AIM A: Rewrite the passage on GWR rail chairs starting at "Ref:- The Permanent" and ending at "of GWR history.", with "E-bay" changed to "eBay".

READING TEXT:
▼

Such has happened…  the query about early GWR chairs has raised other questions on that subject and some interesting photos have become available to the journal.  So rather than disturb the slumber of Quirky Queries the journal now features a new category….  Quirky Answers.

Quirky Queries and your comments on those posts relate to the world of Basilica Fields, the railway services and the environment in which run those services.  Quirky Answers records questions and answers which, whilst not necessarily an integral part of the Basilica World story, are of sufficient interest as to warrant bringing to a wider audience.

As always, your contributions are encouraged.

Graham Beare

Ref:- The Permanent Way of the Great Western Railway for Gun Street depot (part 2)

Ref:- Quirky Answers – GWR PW Chairs

Many years ago I was asked to collect a “package” for a fellow S7 modeller…   he had won an E-bay auction and the buyer had requested collection for the “package” weighed around 90-100 lbs..  When my friend called to collect his “purchase” I was shown what I had collected –  two cast iron rail chairs.  One of the chairs was from the L&NWR and has no relevance to this journal.  The second chair was from the Great Western Railway and my friend suggested that I might like to retain the item and that is how I came to be the custodian of a (very) small part of GWR history.

▲

DATA PROVIDED:
▼

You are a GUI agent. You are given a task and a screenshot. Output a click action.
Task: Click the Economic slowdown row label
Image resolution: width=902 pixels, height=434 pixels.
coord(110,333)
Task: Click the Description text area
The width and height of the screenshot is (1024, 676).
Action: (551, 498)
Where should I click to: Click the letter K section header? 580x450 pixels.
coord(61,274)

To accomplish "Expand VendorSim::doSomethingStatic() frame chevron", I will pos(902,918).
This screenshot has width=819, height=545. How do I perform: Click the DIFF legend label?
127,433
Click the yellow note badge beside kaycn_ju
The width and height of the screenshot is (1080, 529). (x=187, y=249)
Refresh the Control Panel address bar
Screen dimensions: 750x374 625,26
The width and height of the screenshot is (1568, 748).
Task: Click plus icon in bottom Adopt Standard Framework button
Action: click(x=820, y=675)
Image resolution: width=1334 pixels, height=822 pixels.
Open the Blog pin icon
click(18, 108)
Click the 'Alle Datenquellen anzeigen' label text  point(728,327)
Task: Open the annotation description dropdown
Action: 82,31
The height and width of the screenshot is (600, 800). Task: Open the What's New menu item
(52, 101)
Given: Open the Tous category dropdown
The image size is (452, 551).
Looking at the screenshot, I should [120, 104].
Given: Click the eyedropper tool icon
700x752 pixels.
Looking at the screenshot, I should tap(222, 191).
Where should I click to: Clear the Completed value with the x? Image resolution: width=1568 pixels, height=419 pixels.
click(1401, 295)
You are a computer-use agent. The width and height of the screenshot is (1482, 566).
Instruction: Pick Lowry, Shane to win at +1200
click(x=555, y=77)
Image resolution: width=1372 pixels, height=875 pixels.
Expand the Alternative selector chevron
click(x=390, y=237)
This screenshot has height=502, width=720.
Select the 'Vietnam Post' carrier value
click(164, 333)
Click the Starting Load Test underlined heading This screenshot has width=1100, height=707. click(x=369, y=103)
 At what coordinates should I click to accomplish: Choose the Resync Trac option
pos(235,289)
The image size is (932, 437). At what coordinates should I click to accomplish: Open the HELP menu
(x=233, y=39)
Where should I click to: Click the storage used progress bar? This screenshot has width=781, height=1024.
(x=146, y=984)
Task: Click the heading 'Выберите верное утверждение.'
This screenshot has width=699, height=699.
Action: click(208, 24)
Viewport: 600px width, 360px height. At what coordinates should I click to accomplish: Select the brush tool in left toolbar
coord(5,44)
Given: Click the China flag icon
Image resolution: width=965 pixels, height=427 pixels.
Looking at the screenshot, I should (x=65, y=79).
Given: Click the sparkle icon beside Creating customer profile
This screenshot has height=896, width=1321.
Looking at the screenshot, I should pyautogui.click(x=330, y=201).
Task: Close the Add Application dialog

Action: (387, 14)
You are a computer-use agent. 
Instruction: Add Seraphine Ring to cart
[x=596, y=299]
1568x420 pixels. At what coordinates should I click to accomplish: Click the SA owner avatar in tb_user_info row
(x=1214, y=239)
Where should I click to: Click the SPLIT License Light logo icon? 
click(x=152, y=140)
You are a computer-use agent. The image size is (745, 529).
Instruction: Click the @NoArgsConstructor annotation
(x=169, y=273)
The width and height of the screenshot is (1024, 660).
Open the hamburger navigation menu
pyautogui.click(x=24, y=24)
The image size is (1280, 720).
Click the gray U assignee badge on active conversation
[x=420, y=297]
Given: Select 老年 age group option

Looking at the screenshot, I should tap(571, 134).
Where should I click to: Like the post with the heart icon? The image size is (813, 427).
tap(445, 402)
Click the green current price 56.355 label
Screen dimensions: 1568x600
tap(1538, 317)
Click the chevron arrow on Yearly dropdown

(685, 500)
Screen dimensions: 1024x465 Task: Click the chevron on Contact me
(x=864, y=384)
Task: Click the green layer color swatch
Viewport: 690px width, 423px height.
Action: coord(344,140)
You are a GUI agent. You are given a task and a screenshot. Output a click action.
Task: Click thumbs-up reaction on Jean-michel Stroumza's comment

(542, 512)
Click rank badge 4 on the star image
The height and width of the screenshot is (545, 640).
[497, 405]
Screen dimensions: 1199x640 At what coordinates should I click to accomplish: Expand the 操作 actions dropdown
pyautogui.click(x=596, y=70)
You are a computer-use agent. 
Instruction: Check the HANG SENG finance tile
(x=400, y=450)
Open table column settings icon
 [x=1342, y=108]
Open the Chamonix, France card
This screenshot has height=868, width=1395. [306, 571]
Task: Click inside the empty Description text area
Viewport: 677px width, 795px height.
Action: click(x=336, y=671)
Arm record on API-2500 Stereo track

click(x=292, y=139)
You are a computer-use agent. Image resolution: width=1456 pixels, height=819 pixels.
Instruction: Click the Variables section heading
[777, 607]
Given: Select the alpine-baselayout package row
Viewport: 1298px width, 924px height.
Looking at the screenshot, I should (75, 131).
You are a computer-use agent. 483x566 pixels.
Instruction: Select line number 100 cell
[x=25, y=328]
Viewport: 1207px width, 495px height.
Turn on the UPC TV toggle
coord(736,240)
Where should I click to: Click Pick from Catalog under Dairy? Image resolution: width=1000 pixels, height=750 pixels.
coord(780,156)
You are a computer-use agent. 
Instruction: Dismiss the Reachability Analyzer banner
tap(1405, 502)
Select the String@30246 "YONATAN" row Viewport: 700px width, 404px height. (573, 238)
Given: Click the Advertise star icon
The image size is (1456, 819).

▲

AIM B: Put the entries starting at the line containing "Given: Select 老年 age group option" and ending at the line containing "This screenshot has height=868, width=1395." into a Markdown table with the columns No. and Entry Line. Number each row and leave out blank lines.

FINAL RESULT A:
Ref:- The Permanent Way of the Great Western Railway for Gun Street depot (part 2)

Ref:- Quirky Answers – GWR PW Chairs

Many years ago I was asked to collect a “package” for a fellow S7 modeller…   he had won an eBay auction and the buyer had requested collection for the “package” weighed around 90-100 lbs..  When my friend called to collect his “purchase” I was shown what I had collected –  two cast iron rail chairs.  One of the chairs was from the L&NWR and has no relevance to this journal.  The second chair was from the Great Western Railway and my friend suggested that I might like to retain the item and that is how I came to be the custodian of a (very) small part of GWR history.

FINAL RESULT B:
| No. | Entry Line |
|---|---|
| 1 | Given: Select 老年 age group option |
| 2 | Looking at the screenshot, I should tap(571, 134). |
| 3 | Where should I click to: Like the post with the heart icon? The image size is (813, 427). |
| 4 | tap(445, 402) |
| 5 | Click the green current price 56.355 label |
| 6 | Screen dimensions: 1568x600 |
| 7 | tap(1538, 317) |
| 8 | Click the chevron arrow on Yearly dropdown |
| 9 | (685, 500) |
| 10 | Screen dimensions: 1024x465 Task: Click the chevron on Contact me |
| 11 | (x=864, y=384) |
| 12 | Task: Click the green layer color swatch |
| 13 | Viewport: 690px width, 423px height. |
| 14 | Action: coord(344,140) |
| 15 | You are a GUI agent. You are given a task and a screenshot. Output a click action. |
| 16 | Task: Click thumbs-up reaction on Jean-michel Stroumza's comment |
| 17 | (542, 512) |
| 18 | Click rank badge 4 on the star image |
| 19 | The height and width of the screenshot is (545, 640). |
| 20 | [497, 405] |
| 21 | Screen dimensions: 1199x640 At what coordinates should I click to accomplish: Expand the 操作 actions dropdown |
| 22 | pyautogui.click(x=596, y=70) |
| 23 | You are a computer-use agent.  |
| 24 | Instruction: Check the HANG SENG finance tile |
| 25 | (x=400, y=450) |
| 26 | Open table column settings icon |
| 27 |  [x=1342, y=108] |
| 28 | Open the Chamonix, France card |
| 29 | This screenshot has height=868, width=1395. [306, 571] |